§ **EXERCISE**: All of the data that follows should be retyped exactly, please, except the pictures.

[DATASET ENTRIES Boundary: Start]

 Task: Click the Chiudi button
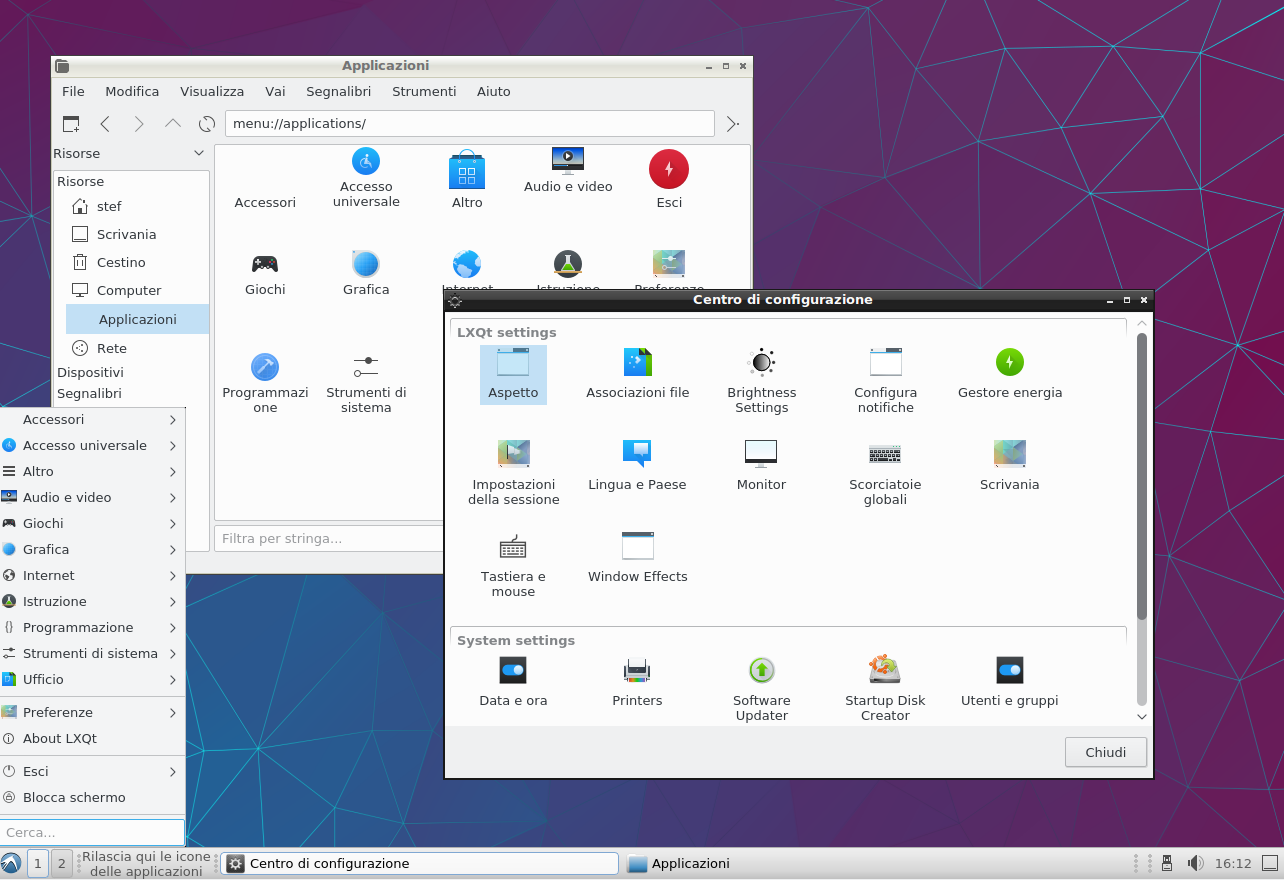coord(1105,752)
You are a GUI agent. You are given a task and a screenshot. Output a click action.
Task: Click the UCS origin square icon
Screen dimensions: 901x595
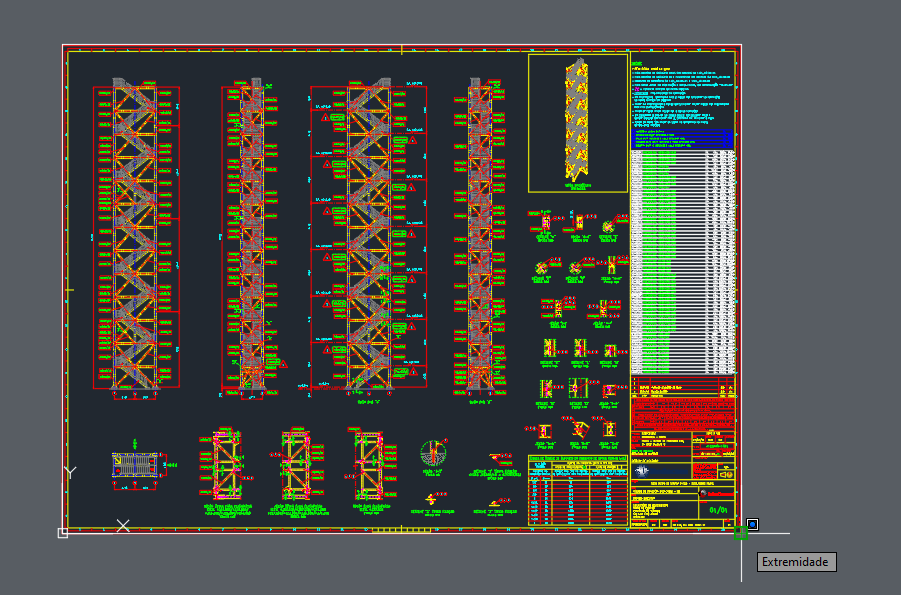coord(63,533)
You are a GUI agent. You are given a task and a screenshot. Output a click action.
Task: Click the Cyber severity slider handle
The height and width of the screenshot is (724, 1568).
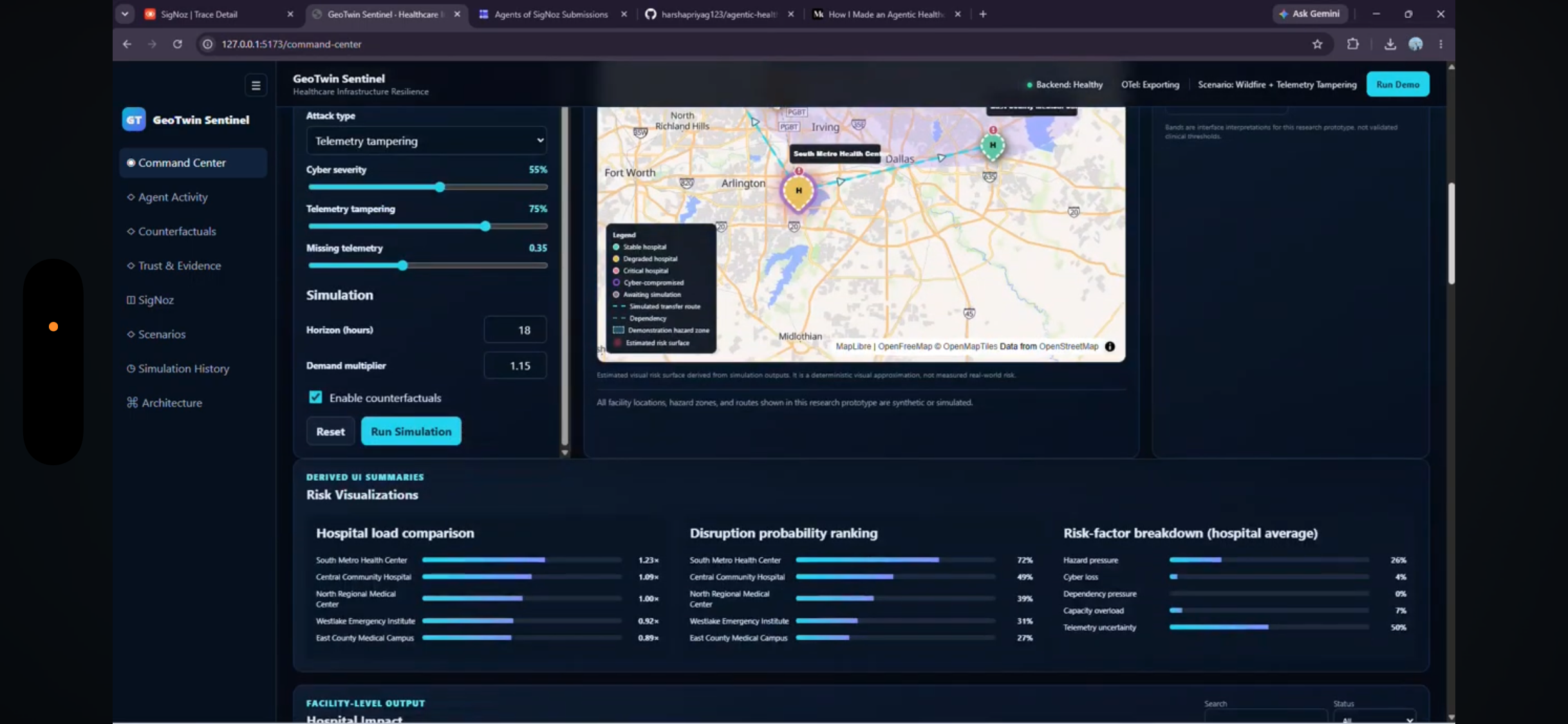click(440, 187)
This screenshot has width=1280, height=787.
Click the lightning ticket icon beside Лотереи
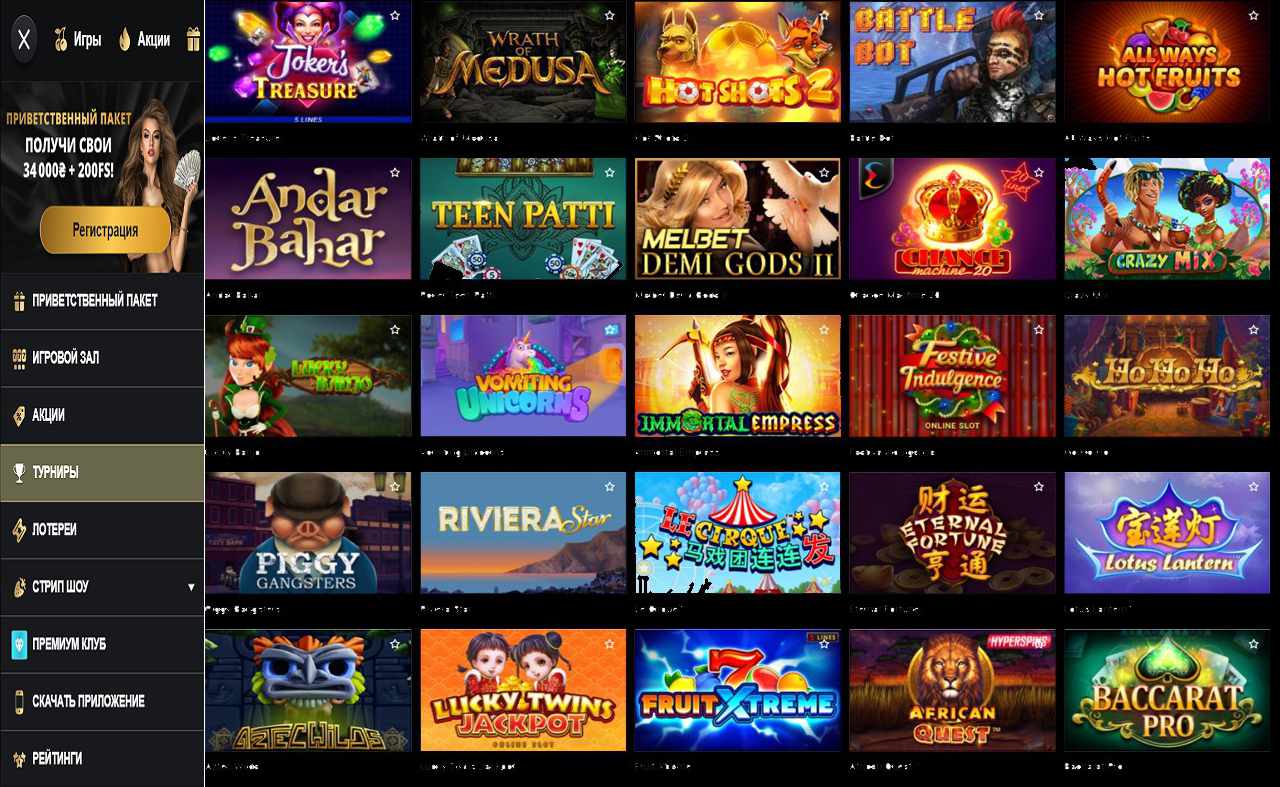[19, 529]
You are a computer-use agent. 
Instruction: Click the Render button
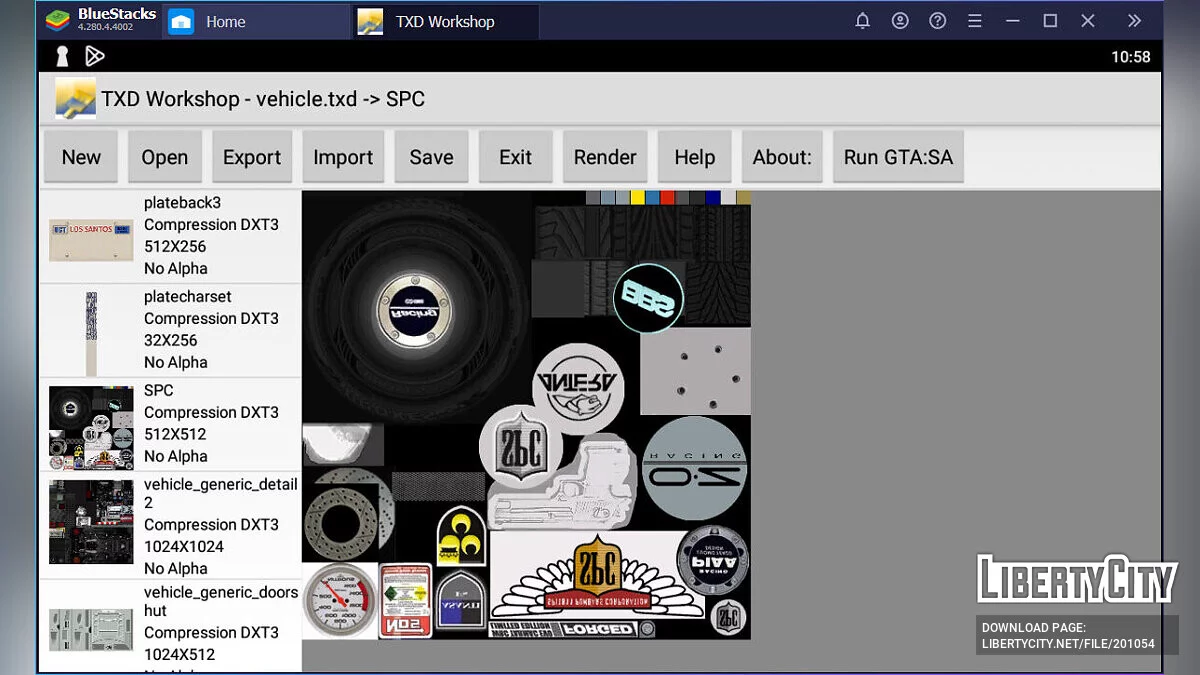(604, 157)
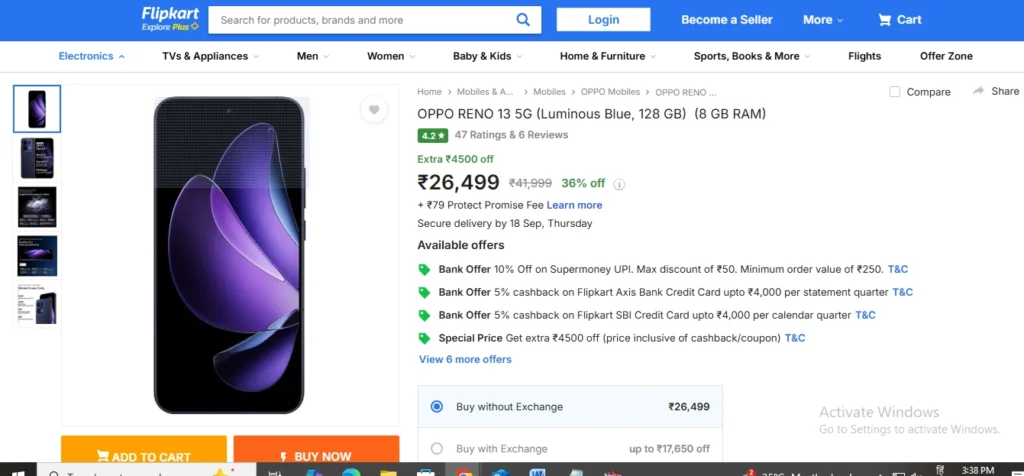Select the second product thumbnail
Screen dimensions: 1024x476
pos(37,158)
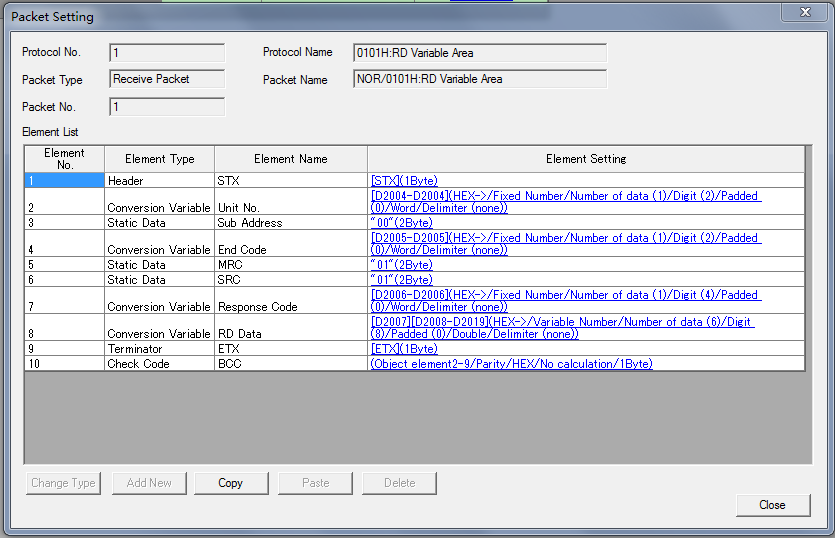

[DATASET ENTRIES Boundary: End]

§ **THE ANSWER**:
 Task: Click the Chiudi button
coord(1105,752)
You are a GUI agent. You are given a task and a screenshot. Output a click action.
Task: Click the UCS origin square icon
Screen dimensions: 901x595
coord(63,533)
You are a GUI agent. You are given a task and a screenshot. Output a click action.
Task: Click the Cyber severity slider handle
The height and width of the screenshot is (724, 1568).
click(440, 187)
This screenshot has width=1280, height=787.
Click the lightning ticket icon beside Лотереи
[19, 529]
You are a computer-use agent. 
Instruction: Click the Render button
(604, 157)
Select the second product thumbnail
Screen dimensions: 1024x476
pos(37,158)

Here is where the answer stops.